Target position records
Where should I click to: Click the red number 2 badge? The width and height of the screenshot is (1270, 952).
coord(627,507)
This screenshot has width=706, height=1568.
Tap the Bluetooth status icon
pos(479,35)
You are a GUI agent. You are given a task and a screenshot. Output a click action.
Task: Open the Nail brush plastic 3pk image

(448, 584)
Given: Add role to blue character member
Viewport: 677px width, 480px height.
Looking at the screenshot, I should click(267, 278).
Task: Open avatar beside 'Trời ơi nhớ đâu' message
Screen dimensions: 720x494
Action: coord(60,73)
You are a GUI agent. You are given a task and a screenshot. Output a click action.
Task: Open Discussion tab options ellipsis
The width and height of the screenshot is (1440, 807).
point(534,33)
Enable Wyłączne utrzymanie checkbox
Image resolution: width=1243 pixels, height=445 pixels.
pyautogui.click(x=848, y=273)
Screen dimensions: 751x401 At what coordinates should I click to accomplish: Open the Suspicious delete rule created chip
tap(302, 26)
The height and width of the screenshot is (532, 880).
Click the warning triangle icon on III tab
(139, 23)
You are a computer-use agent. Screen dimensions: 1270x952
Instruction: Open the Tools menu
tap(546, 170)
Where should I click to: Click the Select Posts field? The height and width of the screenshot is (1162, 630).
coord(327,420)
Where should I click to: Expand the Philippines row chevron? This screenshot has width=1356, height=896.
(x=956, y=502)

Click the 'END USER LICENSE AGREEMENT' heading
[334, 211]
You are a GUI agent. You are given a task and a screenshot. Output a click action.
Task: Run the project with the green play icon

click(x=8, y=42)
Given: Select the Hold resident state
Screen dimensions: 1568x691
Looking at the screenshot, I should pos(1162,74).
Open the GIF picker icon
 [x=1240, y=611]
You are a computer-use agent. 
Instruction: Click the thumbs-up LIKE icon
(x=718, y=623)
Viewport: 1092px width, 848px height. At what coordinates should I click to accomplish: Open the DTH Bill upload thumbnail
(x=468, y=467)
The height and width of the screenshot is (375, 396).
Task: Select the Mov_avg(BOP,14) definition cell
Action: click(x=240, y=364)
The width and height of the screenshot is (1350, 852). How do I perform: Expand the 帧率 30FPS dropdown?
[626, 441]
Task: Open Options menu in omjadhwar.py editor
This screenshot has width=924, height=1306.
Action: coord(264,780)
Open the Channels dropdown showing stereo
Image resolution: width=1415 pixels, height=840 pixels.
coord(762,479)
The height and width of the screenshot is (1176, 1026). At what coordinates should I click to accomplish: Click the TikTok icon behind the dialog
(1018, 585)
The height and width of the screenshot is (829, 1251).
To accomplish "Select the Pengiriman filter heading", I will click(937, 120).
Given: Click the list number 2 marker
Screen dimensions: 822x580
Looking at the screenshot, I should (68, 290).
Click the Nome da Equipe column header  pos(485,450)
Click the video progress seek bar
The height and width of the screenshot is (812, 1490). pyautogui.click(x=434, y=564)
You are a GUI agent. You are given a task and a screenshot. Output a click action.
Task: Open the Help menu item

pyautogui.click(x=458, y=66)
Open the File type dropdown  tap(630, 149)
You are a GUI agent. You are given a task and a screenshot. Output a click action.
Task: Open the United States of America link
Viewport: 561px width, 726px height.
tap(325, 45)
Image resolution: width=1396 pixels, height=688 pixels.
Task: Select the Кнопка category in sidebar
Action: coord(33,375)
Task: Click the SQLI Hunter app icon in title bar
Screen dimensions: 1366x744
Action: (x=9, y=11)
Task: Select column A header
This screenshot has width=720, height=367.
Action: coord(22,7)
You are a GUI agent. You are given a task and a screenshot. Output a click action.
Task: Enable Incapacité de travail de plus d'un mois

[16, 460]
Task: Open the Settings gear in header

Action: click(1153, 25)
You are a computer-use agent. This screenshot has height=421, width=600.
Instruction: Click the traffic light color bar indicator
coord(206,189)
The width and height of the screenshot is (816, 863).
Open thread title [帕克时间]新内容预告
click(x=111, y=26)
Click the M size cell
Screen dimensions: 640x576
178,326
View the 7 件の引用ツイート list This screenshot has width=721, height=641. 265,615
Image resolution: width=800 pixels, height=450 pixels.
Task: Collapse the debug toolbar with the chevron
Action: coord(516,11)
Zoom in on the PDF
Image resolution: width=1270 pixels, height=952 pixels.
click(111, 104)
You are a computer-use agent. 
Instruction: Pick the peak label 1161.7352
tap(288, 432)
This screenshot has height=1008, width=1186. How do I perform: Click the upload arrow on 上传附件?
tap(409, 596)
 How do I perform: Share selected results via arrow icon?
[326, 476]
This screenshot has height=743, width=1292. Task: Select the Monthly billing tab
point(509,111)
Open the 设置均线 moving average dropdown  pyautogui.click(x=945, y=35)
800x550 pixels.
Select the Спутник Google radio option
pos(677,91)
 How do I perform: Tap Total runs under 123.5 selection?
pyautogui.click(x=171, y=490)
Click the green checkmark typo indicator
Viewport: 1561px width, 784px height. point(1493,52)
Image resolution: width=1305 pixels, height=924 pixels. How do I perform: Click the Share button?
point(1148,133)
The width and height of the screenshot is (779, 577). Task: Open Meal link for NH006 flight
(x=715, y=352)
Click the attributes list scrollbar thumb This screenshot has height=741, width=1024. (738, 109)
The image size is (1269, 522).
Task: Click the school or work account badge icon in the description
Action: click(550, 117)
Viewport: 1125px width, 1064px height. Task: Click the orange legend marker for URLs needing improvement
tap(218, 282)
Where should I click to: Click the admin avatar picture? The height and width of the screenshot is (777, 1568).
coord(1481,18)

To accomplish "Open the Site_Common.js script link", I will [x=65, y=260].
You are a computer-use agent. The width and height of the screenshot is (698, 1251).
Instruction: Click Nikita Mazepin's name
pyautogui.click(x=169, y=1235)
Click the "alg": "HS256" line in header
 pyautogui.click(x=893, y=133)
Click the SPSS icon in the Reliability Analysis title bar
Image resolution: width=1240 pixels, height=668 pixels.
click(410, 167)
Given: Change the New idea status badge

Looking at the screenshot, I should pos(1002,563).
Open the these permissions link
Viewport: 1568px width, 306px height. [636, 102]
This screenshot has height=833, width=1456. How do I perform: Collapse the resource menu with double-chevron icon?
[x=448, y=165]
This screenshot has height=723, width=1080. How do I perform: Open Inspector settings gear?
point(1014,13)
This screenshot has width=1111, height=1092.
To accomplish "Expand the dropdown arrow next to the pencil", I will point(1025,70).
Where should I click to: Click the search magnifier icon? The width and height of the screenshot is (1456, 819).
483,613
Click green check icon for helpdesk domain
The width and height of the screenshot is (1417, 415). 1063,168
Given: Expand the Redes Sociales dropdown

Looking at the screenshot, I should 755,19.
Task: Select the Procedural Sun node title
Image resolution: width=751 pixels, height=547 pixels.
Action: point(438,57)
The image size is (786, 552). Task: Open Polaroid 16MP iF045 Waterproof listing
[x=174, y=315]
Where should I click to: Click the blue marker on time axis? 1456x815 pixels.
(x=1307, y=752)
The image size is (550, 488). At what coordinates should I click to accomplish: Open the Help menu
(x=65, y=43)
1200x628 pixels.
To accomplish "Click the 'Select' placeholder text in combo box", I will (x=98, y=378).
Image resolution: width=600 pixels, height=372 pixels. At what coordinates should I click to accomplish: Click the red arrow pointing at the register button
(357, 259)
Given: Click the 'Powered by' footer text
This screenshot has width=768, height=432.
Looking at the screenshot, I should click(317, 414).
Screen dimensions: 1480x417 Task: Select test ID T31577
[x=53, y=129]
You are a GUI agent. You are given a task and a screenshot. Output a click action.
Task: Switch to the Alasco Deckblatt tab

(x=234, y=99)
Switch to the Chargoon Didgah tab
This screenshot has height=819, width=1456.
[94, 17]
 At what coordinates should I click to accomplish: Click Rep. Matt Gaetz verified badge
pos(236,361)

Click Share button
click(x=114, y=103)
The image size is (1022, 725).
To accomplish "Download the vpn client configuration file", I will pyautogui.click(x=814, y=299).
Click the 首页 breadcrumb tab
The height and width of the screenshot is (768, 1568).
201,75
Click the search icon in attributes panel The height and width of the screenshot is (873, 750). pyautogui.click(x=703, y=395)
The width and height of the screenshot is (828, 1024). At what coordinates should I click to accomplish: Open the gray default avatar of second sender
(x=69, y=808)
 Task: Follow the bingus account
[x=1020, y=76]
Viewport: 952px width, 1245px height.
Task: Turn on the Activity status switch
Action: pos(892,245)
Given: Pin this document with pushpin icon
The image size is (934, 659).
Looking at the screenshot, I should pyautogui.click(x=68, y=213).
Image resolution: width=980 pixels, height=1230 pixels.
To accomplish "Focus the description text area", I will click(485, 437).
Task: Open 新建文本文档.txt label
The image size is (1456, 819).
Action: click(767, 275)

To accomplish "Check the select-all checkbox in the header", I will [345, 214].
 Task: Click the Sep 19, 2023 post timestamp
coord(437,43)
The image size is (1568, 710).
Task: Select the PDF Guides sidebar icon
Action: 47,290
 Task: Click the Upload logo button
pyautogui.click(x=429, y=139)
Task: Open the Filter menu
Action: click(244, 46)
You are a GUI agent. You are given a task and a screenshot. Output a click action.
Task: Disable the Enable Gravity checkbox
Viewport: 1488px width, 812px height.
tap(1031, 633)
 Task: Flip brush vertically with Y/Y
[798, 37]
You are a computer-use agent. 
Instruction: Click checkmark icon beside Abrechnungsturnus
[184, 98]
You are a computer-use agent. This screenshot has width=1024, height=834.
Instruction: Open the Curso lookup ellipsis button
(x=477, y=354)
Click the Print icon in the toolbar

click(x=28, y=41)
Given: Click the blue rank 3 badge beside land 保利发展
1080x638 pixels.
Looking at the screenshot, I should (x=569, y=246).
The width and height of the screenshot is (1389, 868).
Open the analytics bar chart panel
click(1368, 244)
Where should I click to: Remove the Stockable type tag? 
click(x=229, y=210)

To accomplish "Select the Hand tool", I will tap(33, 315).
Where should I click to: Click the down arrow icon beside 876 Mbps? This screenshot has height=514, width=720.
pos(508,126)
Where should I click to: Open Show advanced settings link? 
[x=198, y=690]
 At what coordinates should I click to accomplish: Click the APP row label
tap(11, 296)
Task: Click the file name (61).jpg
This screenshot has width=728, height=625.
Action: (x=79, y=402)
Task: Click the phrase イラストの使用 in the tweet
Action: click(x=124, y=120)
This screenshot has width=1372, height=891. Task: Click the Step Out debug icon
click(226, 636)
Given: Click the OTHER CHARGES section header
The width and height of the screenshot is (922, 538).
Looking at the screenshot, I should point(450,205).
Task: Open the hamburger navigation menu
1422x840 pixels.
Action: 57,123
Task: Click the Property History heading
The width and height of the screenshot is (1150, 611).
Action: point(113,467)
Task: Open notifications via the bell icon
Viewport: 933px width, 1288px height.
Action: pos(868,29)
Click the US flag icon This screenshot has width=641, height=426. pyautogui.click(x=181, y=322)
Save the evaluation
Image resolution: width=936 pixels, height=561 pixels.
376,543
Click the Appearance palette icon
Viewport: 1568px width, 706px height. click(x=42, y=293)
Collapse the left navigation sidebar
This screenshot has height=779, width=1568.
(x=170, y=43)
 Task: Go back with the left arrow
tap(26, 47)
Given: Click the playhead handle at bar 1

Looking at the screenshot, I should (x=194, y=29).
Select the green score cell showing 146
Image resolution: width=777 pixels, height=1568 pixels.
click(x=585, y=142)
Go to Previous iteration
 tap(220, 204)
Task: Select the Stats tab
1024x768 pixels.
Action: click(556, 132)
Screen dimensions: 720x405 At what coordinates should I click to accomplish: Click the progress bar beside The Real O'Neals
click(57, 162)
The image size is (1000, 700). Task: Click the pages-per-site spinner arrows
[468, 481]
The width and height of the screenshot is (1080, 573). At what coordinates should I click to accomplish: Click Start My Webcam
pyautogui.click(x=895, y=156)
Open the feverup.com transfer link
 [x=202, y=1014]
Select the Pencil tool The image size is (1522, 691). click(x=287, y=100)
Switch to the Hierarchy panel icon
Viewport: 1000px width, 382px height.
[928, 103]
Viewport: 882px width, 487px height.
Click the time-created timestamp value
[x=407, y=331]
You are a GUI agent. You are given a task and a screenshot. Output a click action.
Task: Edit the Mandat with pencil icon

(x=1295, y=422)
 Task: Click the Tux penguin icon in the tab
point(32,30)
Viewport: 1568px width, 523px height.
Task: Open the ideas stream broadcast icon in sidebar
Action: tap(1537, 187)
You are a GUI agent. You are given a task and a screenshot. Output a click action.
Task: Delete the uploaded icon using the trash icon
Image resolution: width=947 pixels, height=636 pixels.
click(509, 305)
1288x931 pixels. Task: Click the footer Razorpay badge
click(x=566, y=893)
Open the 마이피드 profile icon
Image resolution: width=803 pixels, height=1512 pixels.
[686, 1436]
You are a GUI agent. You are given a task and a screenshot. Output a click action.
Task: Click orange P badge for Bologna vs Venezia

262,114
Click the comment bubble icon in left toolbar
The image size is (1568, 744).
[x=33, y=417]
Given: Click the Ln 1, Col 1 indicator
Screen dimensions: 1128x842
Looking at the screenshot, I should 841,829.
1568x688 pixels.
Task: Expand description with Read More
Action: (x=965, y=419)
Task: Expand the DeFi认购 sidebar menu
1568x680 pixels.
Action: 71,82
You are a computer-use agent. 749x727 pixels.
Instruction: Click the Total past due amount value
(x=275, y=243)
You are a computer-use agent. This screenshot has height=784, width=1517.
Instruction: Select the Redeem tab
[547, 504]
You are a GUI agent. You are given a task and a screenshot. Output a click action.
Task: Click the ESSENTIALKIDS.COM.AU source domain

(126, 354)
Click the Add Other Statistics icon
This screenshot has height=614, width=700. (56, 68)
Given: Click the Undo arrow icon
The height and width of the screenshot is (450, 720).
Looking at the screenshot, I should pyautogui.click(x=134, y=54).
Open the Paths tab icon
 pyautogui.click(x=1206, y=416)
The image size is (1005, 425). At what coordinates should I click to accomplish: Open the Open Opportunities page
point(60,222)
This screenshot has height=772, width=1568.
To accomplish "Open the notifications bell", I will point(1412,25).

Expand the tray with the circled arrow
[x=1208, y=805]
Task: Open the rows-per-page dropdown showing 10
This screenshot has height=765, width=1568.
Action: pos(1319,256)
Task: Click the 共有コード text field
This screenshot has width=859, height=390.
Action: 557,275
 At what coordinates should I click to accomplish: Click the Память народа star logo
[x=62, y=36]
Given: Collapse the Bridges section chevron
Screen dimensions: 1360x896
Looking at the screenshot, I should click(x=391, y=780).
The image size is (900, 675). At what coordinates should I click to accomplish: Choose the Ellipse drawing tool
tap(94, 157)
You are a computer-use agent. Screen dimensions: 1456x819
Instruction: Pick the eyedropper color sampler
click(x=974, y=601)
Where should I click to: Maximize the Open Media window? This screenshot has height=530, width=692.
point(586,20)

- _Your task_
Update the rows from the line with "Click the Add Other Statistics icon" to the line with "pyautogui.click(x=1206, y=416)", replacing "icon" with "button" everywhere and keeping everything else the same.

- _Solution to the problem_
Click the Add Other Statistics button
This screenshot has height=614, width=700. (56, 68)
Given: Click the Undo arrow button
The height and width of the screenshot is (450, 720).
Looking at the screenshot, I should pyautogui.click(x=134, y=54).
Open the Paths tab button
 pyautogui.click(x=1206, y=416)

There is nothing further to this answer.